Il suffit d'un juge rouge-Vert et le mode d'action choisi est étiqueté à caractère "manifestement pacifique" et de "nature à causer un trouble à l'ordre public très modéré". Une première dans les procès des "décrocheurs" du président de la République.



L'usage fait de ce portrait exhibé renversé, tête en bas, dans des manifestations publiques sur le climat obéit "à un motif légitime" et, d'ajouter malicieusement, que le fait que la mairie du 2e arrondissement de Lyon (dans une ville gérée par Gérard Collomb, l'ancien ministre de l'Intérieur de Macron) ne se soit pas constituée partie civile jette "un doute sur sa volonté de récupérer son bien".
Le juge encourage la rebellion : "Cela donne envie de continuer"...
La médiatisation de ce procès a amené l'ancienne ministre Cécile Duflot (Oxfam France) a intervenir comme témoin. Depuis le début des décrochages de portraits du président de la République, 18 procès ont été intentés aux militants écologistes. Cinq jugements ont déjà été rendus, pour une seule relaxe.
Engagé dans la désobéissance civile depuis quatre ans, Pierre Goinvic y voit la confirmation de son choix. "Ça donne envie de continuer à défendre cette philosophie non violente". "Cela donne beaucoup d'énergie avant les marches pour le climat prévues ce week-end", abonde Fanny Delahalle. Contacté, le maire du 2e arrondissement de Lyon, Denis Broliquier, n'a pas souhaité commenter ce jugement.

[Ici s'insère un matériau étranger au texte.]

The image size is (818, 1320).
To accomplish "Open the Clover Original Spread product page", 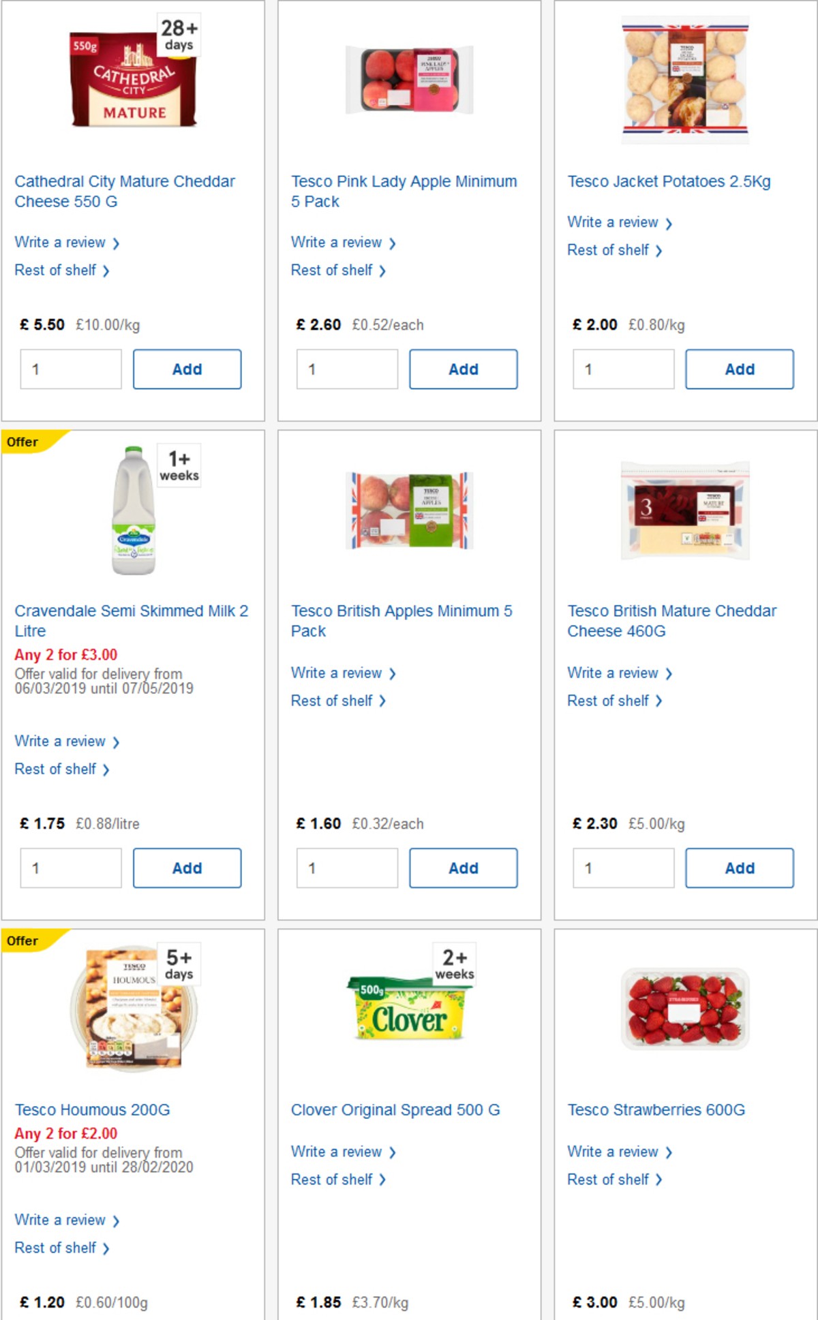I will point(395,1109).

Au niveau national, Cécile Marchand, porte-parole d'ANV-COP21, espère que "les jugements des prochains procès percevront également le tournant historique que nous sommes en train de vivre et reconnaîtront que ce type d’action est nécessaire pour lancer l’alerte et rappeler au gouvernement qu’il faillit à protéger la population face à la menace climatique".

Qu'est-ce que l'"état de nécessité" invoqué par le juge pour légitimer les décrochages
Rarement retenue, cette notion juridique consiste à autoriser une action illégale pour empêcher la réalisation d'un dommage plus grave, mais dans des circonstances exceptionnelles où les pouvoirs publics doivent momentanément s'affranchir de la légalité ordinaire : l'article 16 de la Constitution évoque la théorie jurisprudentielle des circonstances comme l'état d'urgence... La probabilité d'un danger ne permet pas, à elle seule, d'invoquer l'état de nécessité : le danger ne doit pas résulter d'une faute antérieure de la personne , son imminence est nécessaire et l'acte condamnable en situation ordinaire doit aussi être proportionné au danger.. Cette notion juridique est d'ordinaire réservée aux prévenus en état de grande précarité, tel le vol de nourriture par une maman désargentée, par exemple pour nourrir ses enfants affamés.

Le Parquet, qui avait requis à leur encontre une amende de 500 €, fait appel.
"En plein débat sur l'indépendance des magistrats, en voilà un qui n'a pas hésité à prendre ses responsabilités", fanfaronne Me Thomas Fourrey, l'avocat pénaliste des militants qui avait soulevé l'état de nécessité.  "C'est une première et un très bon signal pour nous", s'est félicitée une porte-parole de ANV-COP21.